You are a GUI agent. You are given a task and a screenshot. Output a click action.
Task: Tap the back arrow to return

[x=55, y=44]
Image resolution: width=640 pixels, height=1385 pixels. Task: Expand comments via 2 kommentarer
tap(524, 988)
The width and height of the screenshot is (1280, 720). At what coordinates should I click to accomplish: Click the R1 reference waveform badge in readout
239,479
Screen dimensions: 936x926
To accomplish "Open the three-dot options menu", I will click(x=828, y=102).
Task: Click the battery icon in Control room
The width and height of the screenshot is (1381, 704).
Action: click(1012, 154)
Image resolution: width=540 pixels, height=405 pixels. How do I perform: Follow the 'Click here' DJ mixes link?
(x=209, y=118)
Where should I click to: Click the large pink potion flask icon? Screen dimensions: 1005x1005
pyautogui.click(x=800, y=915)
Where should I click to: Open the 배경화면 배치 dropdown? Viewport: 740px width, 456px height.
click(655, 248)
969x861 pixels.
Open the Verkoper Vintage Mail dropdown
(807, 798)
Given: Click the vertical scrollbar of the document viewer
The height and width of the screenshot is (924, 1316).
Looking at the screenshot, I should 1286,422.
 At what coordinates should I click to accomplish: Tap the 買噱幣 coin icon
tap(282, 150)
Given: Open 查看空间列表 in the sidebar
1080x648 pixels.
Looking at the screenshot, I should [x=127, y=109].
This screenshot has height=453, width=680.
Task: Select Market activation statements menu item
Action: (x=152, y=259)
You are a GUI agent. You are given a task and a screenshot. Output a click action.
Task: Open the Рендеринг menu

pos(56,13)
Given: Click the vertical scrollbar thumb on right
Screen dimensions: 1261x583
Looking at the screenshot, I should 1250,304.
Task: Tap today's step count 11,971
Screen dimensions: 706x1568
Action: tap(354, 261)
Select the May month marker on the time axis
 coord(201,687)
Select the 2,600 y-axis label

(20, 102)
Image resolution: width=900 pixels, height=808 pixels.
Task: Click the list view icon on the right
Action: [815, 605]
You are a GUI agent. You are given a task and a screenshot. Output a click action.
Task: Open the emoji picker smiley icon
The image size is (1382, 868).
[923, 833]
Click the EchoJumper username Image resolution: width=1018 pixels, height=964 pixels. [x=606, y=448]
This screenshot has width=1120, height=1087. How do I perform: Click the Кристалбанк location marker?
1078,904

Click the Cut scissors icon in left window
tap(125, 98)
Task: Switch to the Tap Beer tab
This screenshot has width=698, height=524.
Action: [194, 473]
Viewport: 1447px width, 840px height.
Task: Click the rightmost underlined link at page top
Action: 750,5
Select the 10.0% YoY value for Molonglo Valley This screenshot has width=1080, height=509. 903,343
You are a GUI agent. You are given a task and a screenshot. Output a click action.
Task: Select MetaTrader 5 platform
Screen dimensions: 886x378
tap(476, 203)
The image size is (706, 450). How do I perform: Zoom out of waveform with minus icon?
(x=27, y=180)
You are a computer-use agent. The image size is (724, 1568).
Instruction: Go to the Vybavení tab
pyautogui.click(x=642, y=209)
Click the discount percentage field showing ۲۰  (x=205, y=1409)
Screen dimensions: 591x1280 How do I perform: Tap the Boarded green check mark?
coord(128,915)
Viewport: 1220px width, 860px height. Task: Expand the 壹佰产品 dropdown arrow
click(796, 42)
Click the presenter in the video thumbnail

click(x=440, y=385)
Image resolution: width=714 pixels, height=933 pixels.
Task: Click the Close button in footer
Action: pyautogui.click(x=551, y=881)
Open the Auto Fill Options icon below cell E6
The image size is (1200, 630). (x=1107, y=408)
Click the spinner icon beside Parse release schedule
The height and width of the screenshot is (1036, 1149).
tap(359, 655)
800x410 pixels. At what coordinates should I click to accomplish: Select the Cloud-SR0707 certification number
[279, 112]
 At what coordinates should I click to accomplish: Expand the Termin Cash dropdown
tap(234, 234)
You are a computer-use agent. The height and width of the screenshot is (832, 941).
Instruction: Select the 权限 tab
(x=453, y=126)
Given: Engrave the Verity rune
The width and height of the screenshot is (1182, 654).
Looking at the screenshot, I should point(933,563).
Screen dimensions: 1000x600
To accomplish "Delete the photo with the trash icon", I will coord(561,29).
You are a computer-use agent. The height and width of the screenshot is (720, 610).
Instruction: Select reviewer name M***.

++++++

Work instruction: Where in the entries above does the word "vertical" appear? Copy each line that has it.

Written solution:
Given: Click the vertical scrollbar of the document viewer
Given: Click the vertical scrollbar thumb on right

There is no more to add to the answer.